## Задание
Кто автор послесловия к книге «Царица Суббота», согласно рецензии на неё?

## Текст для чтения
********************

Ссылки для упрощенного доступа

Если бы Смерть – была


Сергей Круглов
Сергей Круглов

О стихах священника Сергея Круглова

Сергей Круглов. Царица Суббота / Послесловие Д. Строцева. – М.: Воймега, 2016. – 76 с.

Вообще, я не удивлюсь, если, прочитав "Царицу Субботу", кто-нибудь испытает внутренний переворот. Скажем, обратится в христианство. Или, по крайней мере, всерьез задумается над этим. Или вообще из неверующего возьмет да и станет верующим.

Потому что книга воздействует чрезвычайно сильно. Она, густонаселенная, многоликая, многоголосая и многовременная (не хуже иного романа, да с судьбами, с характерами), вся – личный и единственный опыт. Неповторимый. Притом экстремальный. Иногда просто предельный – на грани жизни и смерти. "…Если бы / Смерть – была", – уточняет поэт. Впрочем, когда бы ее не было, не было бы и разговора – всего этого разворачивающегося в книге разговора-спора, с его жаром, настойчивостью, экстатичностью, предельностью. Ее, супротивницы Жизни, здесь очень много – "мерная, свинцовая вода смерти", – и все, о чем – о Ком – здесь идет речь, – это упрямое "нет" ей, такой вроде бы очевидной, такой неотменимой. А иногда опыт настолько радикален, что принимает пугающе буквальное, физиологичное ее обличье:

В пустыне над Мертвым морем
на камень коленями, лицом в закатное солнце
Поставила меня – и расстреляла, "эш!" скомандовала
Березовая ностальгия.

********************

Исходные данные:

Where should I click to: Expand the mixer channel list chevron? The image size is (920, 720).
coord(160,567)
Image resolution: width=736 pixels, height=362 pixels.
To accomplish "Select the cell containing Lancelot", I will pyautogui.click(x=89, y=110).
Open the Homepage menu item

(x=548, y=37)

********************

## Ответ
Д. Строцев.